What the exercise asks
Locate the string "Follow" in the listing below. Copy every line where it is found.

Given records
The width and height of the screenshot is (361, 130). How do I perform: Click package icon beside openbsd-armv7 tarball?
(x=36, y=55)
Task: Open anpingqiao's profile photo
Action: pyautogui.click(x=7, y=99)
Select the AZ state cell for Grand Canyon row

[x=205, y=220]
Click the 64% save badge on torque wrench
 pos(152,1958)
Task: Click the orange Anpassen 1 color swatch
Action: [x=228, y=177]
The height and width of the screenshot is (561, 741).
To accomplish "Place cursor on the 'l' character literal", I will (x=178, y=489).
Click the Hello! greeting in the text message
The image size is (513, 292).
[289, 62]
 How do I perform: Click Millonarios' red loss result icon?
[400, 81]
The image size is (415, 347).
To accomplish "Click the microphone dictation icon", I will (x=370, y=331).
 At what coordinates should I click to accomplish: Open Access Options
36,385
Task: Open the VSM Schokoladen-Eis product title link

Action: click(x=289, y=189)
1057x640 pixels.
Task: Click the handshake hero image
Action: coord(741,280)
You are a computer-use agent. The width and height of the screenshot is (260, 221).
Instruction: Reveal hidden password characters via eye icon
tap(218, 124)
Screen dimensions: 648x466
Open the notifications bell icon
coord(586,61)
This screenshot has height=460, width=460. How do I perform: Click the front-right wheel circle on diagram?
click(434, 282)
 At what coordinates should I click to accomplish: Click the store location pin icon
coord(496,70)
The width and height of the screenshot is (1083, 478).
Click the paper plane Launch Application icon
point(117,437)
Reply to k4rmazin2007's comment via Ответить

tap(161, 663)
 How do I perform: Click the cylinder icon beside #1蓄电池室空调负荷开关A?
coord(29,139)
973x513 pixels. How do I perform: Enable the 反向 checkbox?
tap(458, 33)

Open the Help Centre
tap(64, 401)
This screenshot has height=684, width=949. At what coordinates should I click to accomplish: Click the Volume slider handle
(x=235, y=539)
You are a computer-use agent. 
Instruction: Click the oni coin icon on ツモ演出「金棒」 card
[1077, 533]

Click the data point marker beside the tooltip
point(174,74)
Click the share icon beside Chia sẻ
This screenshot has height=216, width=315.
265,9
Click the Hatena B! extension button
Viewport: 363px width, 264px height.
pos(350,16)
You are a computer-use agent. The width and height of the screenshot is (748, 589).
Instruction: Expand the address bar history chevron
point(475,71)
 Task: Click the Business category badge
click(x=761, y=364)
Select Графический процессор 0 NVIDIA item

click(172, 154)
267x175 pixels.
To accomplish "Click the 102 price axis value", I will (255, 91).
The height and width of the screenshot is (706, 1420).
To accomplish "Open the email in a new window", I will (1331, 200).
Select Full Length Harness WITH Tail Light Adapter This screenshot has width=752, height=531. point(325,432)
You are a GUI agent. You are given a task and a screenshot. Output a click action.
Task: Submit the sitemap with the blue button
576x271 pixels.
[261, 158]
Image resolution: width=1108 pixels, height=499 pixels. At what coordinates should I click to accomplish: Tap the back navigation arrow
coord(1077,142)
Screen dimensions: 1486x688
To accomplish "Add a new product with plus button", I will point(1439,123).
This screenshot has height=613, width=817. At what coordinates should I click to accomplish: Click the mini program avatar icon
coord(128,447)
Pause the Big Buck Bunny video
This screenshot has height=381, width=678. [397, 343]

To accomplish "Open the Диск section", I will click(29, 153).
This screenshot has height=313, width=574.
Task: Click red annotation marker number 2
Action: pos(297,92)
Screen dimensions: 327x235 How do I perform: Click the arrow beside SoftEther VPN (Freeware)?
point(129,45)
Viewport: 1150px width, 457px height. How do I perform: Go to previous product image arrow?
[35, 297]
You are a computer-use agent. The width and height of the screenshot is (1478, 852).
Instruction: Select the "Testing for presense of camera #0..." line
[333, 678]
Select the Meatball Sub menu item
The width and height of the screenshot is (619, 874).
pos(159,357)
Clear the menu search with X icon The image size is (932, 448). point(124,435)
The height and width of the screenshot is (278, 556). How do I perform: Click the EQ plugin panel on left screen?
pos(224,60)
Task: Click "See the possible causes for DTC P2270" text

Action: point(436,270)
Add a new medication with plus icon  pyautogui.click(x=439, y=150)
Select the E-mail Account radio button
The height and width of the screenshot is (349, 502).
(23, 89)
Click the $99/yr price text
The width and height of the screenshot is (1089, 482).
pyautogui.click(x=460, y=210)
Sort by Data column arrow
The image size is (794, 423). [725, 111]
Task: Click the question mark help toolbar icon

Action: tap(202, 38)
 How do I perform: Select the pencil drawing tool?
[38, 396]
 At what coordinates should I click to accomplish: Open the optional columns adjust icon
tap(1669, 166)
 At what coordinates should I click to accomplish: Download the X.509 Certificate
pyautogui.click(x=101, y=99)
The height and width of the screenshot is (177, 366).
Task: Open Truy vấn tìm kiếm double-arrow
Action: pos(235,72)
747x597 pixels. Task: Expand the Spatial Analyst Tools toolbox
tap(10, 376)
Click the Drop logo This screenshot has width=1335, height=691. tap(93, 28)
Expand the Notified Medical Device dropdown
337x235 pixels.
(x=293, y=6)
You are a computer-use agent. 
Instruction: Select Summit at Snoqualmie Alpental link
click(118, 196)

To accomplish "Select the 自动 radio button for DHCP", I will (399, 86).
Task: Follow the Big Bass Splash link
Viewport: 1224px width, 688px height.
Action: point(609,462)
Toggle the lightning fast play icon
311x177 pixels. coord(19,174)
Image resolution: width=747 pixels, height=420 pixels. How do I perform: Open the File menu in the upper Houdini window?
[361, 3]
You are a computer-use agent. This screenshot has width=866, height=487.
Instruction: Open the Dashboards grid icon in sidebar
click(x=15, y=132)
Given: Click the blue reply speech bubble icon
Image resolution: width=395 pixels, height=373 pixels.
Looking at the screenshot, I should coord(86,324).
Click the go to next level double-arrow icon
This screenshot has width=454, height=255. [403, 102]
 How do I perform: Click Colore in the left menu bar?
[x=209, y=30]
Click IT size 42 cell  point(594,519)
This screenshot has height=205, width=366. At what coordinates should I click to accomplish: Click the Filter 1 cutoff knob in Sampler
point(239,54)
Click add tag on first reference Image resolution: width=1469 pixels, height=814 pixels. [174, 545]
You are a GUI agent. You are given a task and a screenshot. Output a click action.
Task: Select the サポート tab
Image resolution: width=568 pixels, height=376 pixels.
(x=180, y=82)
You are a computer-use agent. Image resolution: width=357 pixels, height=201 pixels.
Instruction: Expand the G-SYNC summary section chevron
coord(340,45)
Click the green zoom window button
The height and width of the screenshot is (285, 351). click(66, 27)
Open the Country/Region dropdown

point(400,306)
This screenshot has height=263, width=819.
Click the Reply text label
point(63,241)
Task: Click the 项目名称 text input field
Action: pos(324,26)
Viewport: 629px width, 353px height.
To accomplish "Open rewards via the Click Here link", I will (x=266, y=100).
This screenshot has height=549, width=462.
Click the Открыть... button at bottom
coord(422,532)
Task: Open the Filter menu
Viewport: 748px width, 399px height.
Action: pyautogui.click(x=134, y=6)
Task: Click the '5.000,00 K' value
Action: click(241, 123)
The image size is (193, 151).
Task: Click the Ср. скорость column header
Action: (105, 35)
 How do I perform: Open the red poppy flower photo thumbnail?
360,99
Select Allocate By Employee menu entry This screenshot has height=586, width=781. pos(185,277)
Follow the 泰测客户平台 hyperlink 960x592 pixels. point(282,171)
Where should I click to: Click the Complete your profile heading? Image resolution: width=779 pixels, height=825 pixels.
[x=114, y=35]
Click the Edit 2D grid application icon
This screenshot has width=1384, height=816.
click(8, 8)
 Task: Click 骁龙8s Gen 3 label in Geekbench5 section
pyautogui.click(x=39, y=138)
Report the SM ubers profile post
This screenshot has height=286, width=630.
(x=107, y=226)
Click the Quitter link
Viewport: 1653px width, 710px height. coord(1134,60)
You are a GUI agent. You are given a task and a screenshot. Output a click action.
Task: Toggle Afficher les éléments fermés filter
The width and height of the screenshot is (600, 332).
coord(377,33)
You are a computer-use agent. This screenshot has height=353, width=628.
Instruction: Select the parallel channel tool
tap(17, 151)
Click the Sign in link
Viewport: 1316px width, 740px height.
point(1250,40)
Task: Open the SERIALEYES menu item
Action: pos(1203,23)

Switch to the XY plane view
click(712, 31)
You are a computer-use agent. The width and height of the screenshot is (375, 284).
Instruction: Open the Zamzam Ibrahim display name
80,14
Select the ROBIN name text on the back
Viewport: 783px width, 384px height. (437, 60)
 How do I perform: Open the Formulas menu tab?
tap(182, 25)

Answer
Task: Follow the Big Bass Splash link
Follow the 泰测客户平台 hyperlink 960x592 pixels. point(282,171)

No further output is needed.